Jumat, 09 Januari 2009

israel-palestine/indonesia/berperang terus

Sejak Sabtu 27 Desember 2008, sekitar 100 pesawat Israel menyerang 230 target di Palestina mengakibatkan 280 orang tewas dan setidaknya 600 orang terluka.
Serangan Israel tersebut mendapatkan banyak reaksi dari berbagai golongan masyarakat Indonesia. Jusuf Kalla membacakan Al Fatihah untuk para korban, Sutrisno Bachir mengutuki Israel supaya cepat masuk neraka, Menkes Indonesia akan segera mengirimkan bantuan berupa obat-obatan senilai Rp. 2 Miliar, FPI membuka posko mujahidin ke Palestina, PKS (Partai Keadilan Sejahtera) menginstruksikan para calegnya untuk menyisihkan sebagian dana kampanyenya untuk disumbangkan ke Palestina.
(Sumber:detik.com, minggu 29 Desember 2008)

Mungkin, memang benar Israel terlalu keji melakukan penyerangan, atau mungkin juga benar kata Bush bahwa serangan Israel memang pantas untuk dilakukan, namun bukan penyerangan atas Palestina yang akan saya bahas di sini, tapi reaksi-reaksi yang timbul di negara kita.
Ada beberapa reaksi yang cukup menggelikan, bagi saya, yakni reaksi JK dan Sutrisno Bachir (SB). Reaksi kedua orang tadi cukup aneh karena terlihat seakan-akan peduli namun sebenarnya entah peduli atau tidak. Mereka berdua mengecam Israel dan mendoakan Palestina, sebuah bentuk dukungan kepada Palestina yang paling murah, mudah, dan terpuji menurut orang banyak. Saya tidak bermaksud menafikkan nilai spiritual dari sebuah kutuk ataupun doa, namun, saya kira bom yang dikirimkan dari Israel itu tidak dalam bentuk spiritual, dan orang-orang yang terluka pun tidak terluka secara spiritual (mungkin iya bagi beberapa orang), namun secara fisik. Mungkin saja iman para petinggi partai politik tadi cukup besar jadi cukup dengan berdoa saja sudah bisa memindahkan gunung. Sebenarnya reaksi seperti ini sudah pernah terjadi saat kerusuhan Mei 1998 yang lalu. Waktu itu Habibie mengecam dan mengutuki para pelaku kekerasan fisik dan seksual pada kerusuhan tersebut, namun dari hasil konggres Komnas Perempuan pada tanggal 23 Mei 2008 yang lalu, tidak ada reaksi kongkrit dari pemerintah dalam membawa pelecehan dan kekerasan tersebut pada proses hukum.

★ ★ ★ ★

• DAFTAR TUGAS
(A) Bisakah Anda menyalin persis bagian teks tentang reaksi atas serangan Israel, mulai dari "Serangan Israel tersebut" sampai dengan "disumbangkan ke Palestina."?
(B) Bisakah Anda menulis ulang hanya baris-baris di bawah, dari baris yang memuat "What do you" sampai dengan baris yang memuat "center [1026, 42].", dengan mengganti "screenshot" menjadi "image" tanpa mengubah apa pun selain itu dan tanpa menyertakan gambar?

• DAFTAR BARIS

★ ★ ★ ★

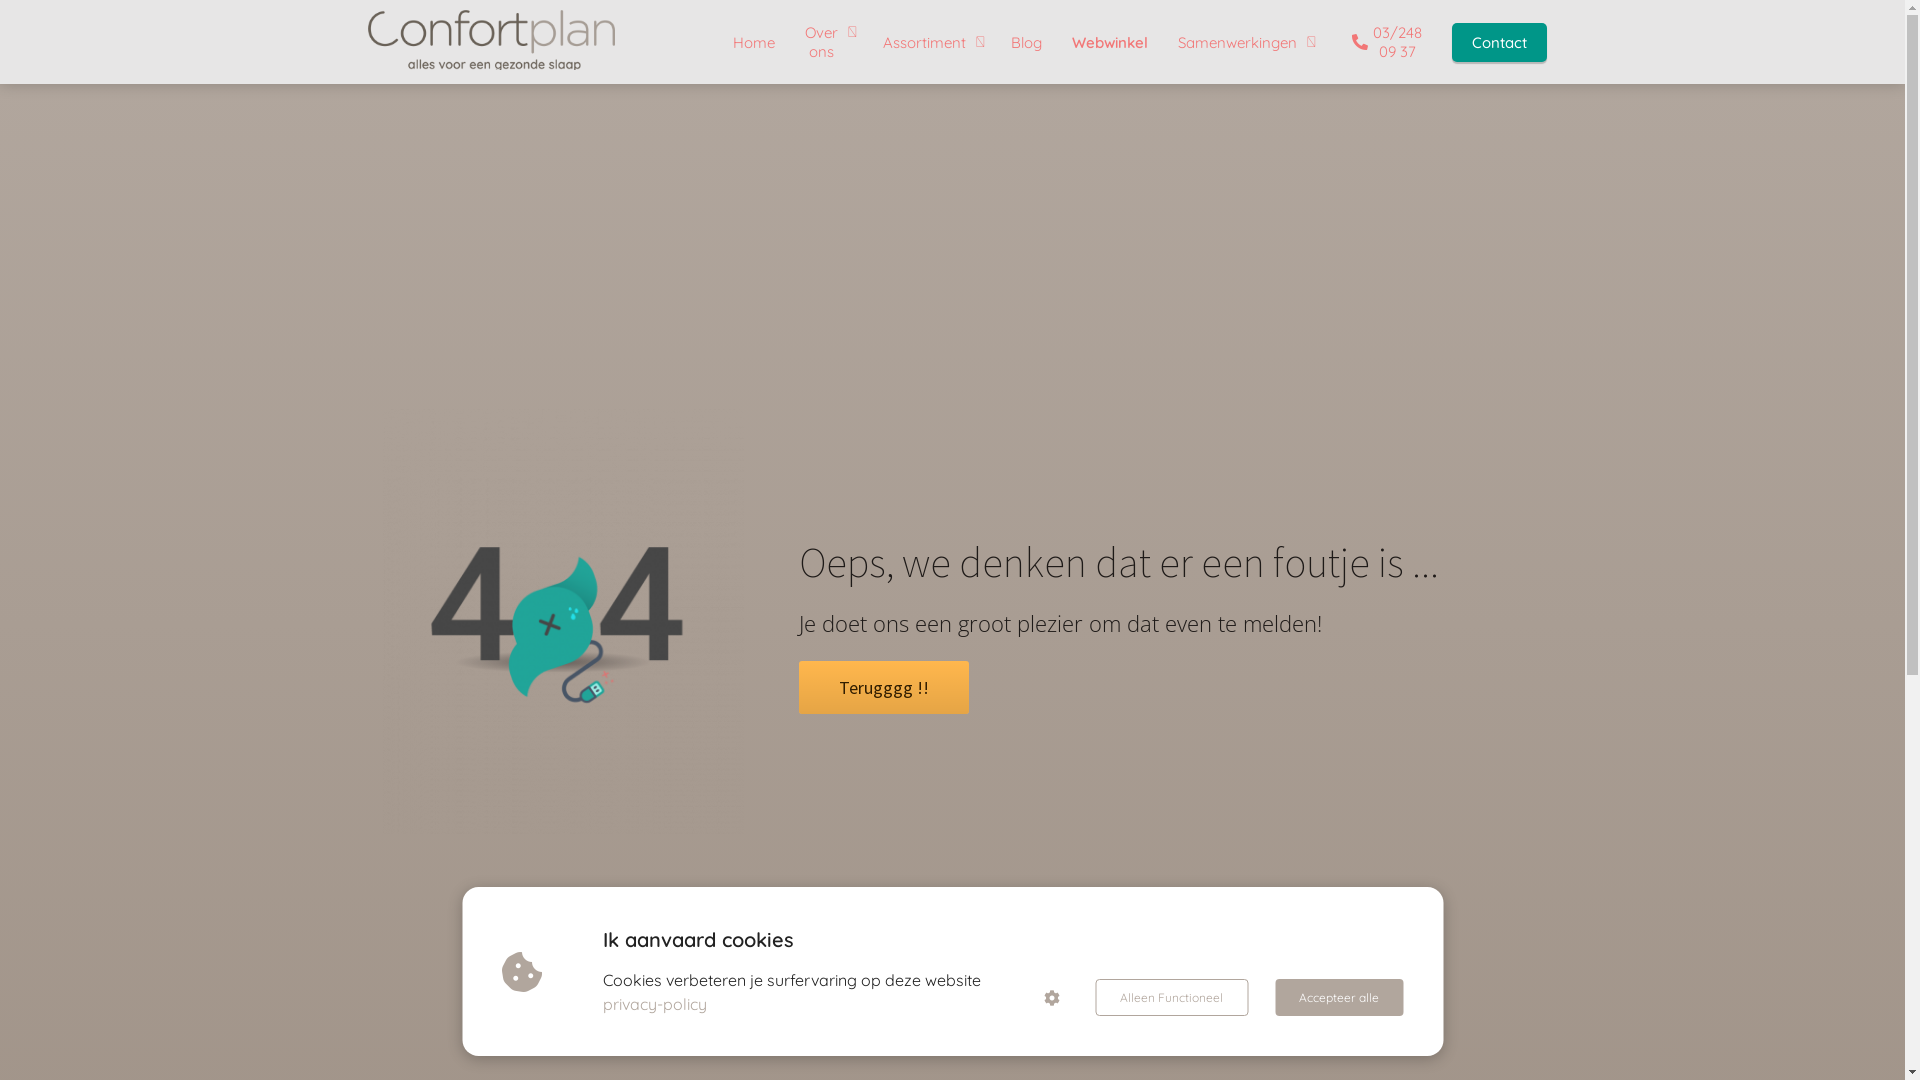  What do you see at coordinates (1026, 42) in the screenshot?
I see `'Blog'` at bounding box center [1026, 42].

★ ★ ★ ★

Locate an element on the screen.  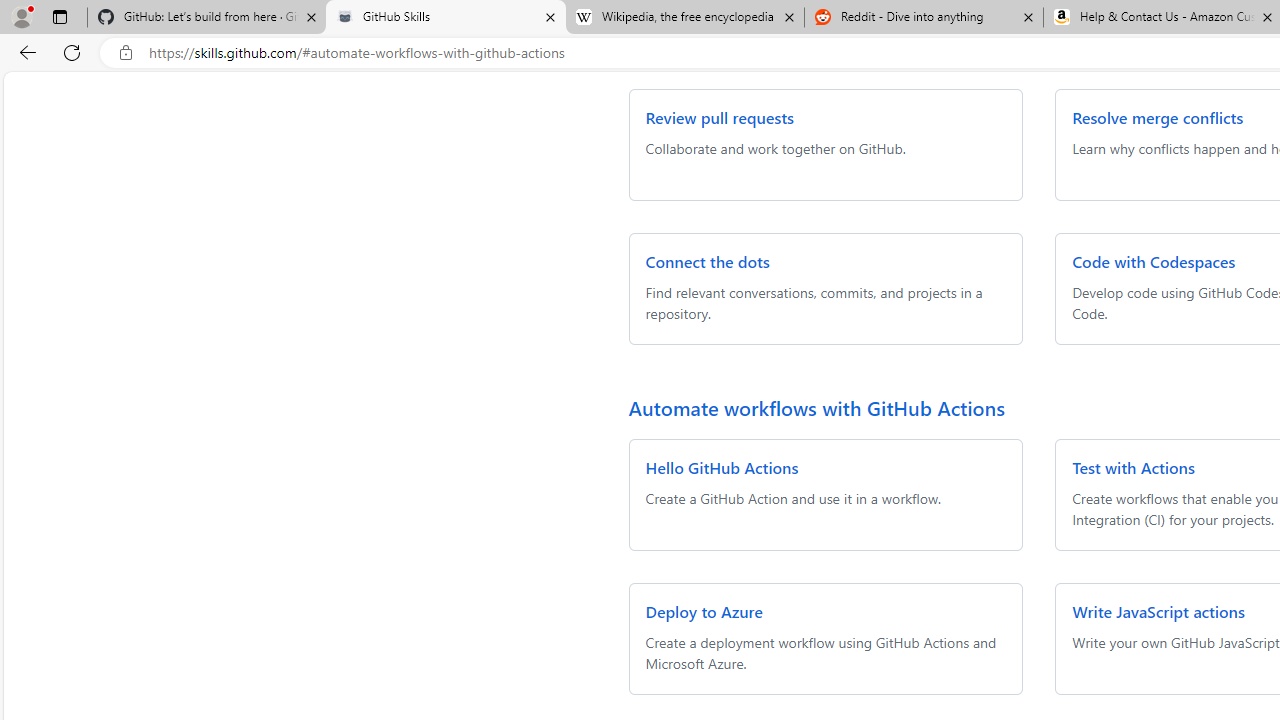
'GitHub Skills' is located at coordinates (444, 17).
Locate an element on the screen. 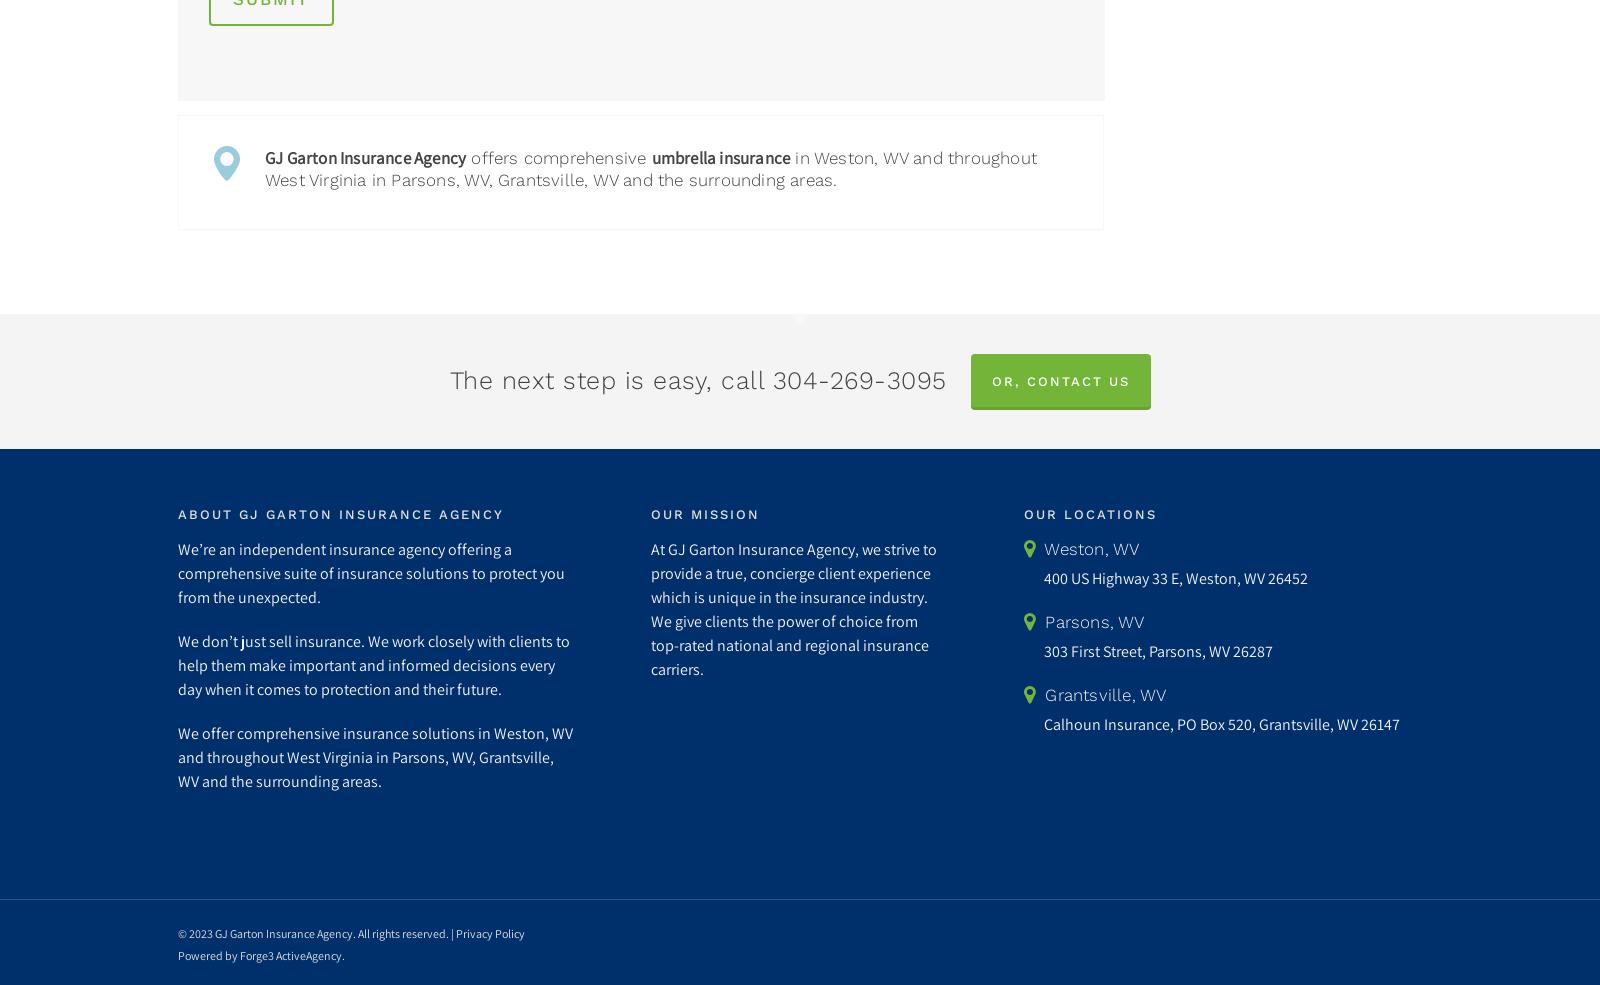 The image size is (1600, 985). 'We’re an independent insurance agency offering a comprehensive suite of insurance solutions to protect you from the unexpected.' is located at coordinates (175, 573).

★ ★ ★ ★

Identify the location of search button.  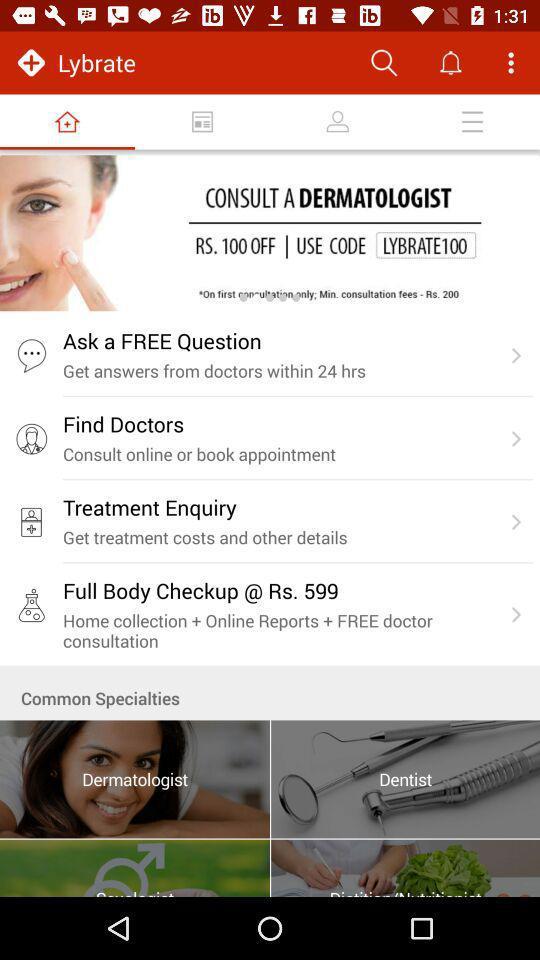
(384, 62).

★ ★ ★ ★

• DAFTAR JAWABAN
(A)
Serangan Israel tersebut mendapatkan banyak reaksi dari berbagai golongan masyarakat Indonesia. Jusuf Kalla membacakan Al Fatihah untuk para korban, Sutrisno Bachir mengutuki Israel supaya cepat masuk neraka, Menkes Indonesia akan segera mengirimkan bantuan berupa obat-obatan senilai Rp. 2 Miliar, FPI membuka posko mujahidin ke Palestina, PKS (Partai Keadilan Sejahtera) menginstruksikan para calegnya untuk menyisihkan sebagian dana kampanyenya untuk disumbangkan ke Palestina.

(B)
  What do you see at coordinates (1026, 42) in the image?
I see `'Blog'` at bounding box center [1026, 42].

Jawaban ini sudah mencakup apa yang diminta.